基于中枢胆碱能系统研究七氟烷致认知障碍的海马环路多靶点机制

The mechanism of postoperative cognitive dysfunction（POCD） is still unclear, the reason of the limited therapeutic effect is closely related to the complex mechanism of anesthetics action presently.Hence,it is of great value to study on the mechanism of POCD induced by sevoflurane based on central cholinergic system. Our previous studies found that sevoflurane anesthesia may lead to impairment of learning and memory ability in neonatal rats and aged rats, and cause β-amyloid protein(Aβ) deposition in hippocampus in neonatal period. In view of the close relationship between Aβ and central cholinergic system, we speculate that sevoflurane might cause changes in hippocampal neurons ,inhibit LTP and finally trigger behavioral changes by affecting the central cholinergic system. Thus, this project is to observe the effects of sevoflurane on the functional activities of the hippocampus by functional magnetic resonance imaging(fMRI) and then observe the connections between hippocampal neurons and synapses according to establish sevoflurane inhalational anesthesia model in neonatal rats and in aged rats ; Observe changes of ChAT,Ach,α7nAChR and AChE in hippocampus after confirm the connections between hippocampal neurons and synapses damaged by sevoflurane,and observe changes of Ach and α7nAChR by AChE gene silencing;Lastly, electrophysiological changes of hippocampus will be observed. This study aims to explore the mechanism of multiple targets in hippocampus of sevoflurane anesthesia on POCD in the two vulnerable periods of the central nervous system and to provide basis for the prevention and treatment of POCD.

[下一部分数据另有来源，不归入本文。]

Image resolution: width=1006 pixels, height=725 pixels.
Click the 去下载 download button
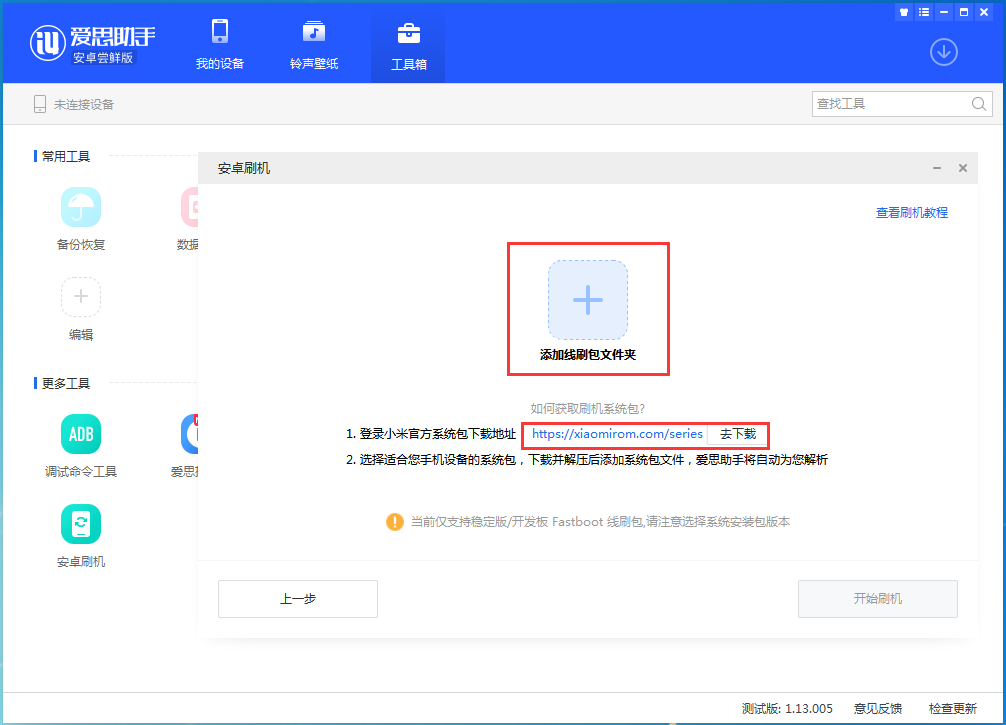[738, 435]
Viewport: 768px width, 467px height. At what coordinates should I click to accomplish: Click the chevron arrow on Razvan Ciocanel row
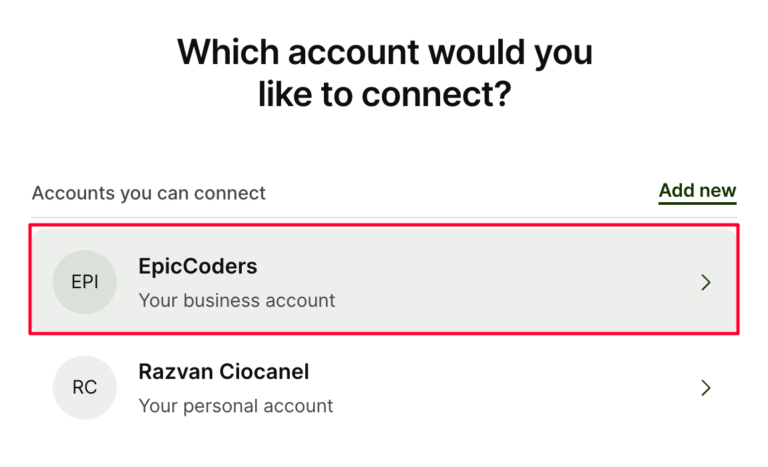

术后认知功能障碍（POCD）发病机制不明，目前药物疗效有限的原因与麻醉药作用机制复杂关系密切。因此，基于中枢胆碱能系统研究七氟烷致认知功能障碍的机制具有重要价值。课题组前期研究发现七氟烷损害新生期、老龄期大鼠学习记忆能力，引起新生期海马Aβ沉积。鉴于Aβ与中枢胆碱能系统关系密切，我们推测，七氟烷通过作用于中枢胆碱能系统，引起海马神经元改变、抑制LTP等最终引发行为学改变。所以，本项目首先建立新生期和老龄期大鼠吸入七氟烷模型，通过fMRI观察七氟烷对海马脑区功能活动的影响，然后观察海马神经元胞体和突触链接；在明确七氟烷损伤海马神经元和突触链接的基础上，再观察海马ChAT、ACh、α7nAChR、AChE变化，并通过AChE基因沉默技术观察ACh、α7nAChR的变化；最后观察海马电生理改变。本研究旨在探索七氟烷致中枢神经系统两个易损期认知功能障碍的海马多靶点机制，为POCD防治提供理论依据。

项目首先研究了新生大鼠七氟烷麻醉后海马α7nAChR、AChE和ChAT表达的变化、蛋白含量变化，同时观察了大鼠海马Tau蛋白基因的调控作用。然后成功建立了稳定的衰老大鼠“人工脑老化”大鼠模型。这一研究成果为脑科学实验提供了较好的老龄大鼠模型，在此领域应用前景向好。可以有效减少大鼠自然老化周期和自然生长的意外死亡等损耗，节约研究周期，同时缓解了市场购买研究用之老龄大鼠十分困难的局面。最后，项目完成了衰老大鼠的海马MRI、超微结构观察和海马α7nAChR、AChE和ChAT等指标的监测。实验结果初步揭示了吸入七氟烷麻醉大鼠短期内的学习记忆能力减退的机制与中枢胆碱能系统功能紊乱有关，观察到PNU-282987激动α7nAChR学习能力较前有明显改善。该结果的科学意义在于，麻醉后短期内认知功能紊乱的治疗可以此为依据，通过药物激动或保护α7nAChR可保护性预防近期的神经功能紊乱或使紊乱程度减弱。研究结果未发现吸入七氟烷后新生大鼠、衰老大鼠出现永久性的麻醉后认知障碍。本项目研究进展顺利，研究内容已经全部完成。